Council leader and Labour councillor Ian Barker lost his seat to the Greens in the election and told local press he was in no doubt that those elected are against development and progress in the City. (The Greens have of course put forward their own plans for development on the controversial canal corridor area, but Barker seems to have ignored those).

His backing of the much-hated Northern Bypass scheme proposed by the County Council probably didn't do him any favours, either with Transport Solutions for Lancaster and Morecambe quite sure it played a part in his downfall.

“We have long known from our campaigning that the Northern Route is detested by most local voters, and Lancaster’s traffic congestion is not helped by either scheme,” says chair of the group David Gate, referring to both the Northern proposal and the long-since-dropped Western Bypass plan, which local lorry hauliers are trying to get back on the agenda .

“TSLM is not a political organisation, but our supporters are voters, and they are not going to stand for the destruction of the district by a massive road that only increases traffic. The Northern Route has backfired on the Council leader, and has been shown to be a massive vote loser.

"The councillors who listened to the people and opposed this unpopular road - the Independents and the Greens - have seen their vote increase. Those who ignored the people have lost seats.
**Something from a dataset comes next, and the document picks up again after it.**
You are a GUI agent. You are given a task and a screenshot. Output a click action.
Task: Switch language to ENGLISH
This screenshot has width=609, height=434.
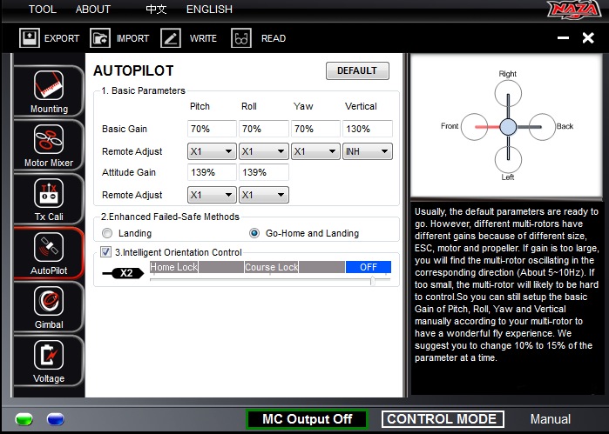pyautogui.click(x=209, y=10)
Surely it's time for Lancaster City Councillors to follow local MP Geraldine Smith and ditch this unpopular and underperforming scheme."

Cal Giles, one of the co-ordinators of the Lancaster pressure group It's Our City, which opposes the Centros Miller vision for the town, says elected councillors, as well as newly elected councillors, now need to be reminded that should this development go ahead, what is happening now in Bury St. Edmunds is what our city will have to put up with during a build.

"Four years may seem a long time from now," she says, "but by the next election this is what we will be living with. Voters get very angry when their lives are so disrupted and as we have proved, vote with their feet."

Of course, while councillors may appear to listen, they have to be watch like a hawk in case they pull some dirty tricks. Last night, this VL contributor was reminded that after 34,000 local people signed a petition back in the 1980s opposing plans for a two tier market to replace the Victorian one that burnt down (and could not simply be rebuilt because the Conservative council at the time did not have it sufficiently ensured, according to a local Labour activist), the petition mysteriously vanished.

The two tier market went ahead and remains half empty of stalls to this day...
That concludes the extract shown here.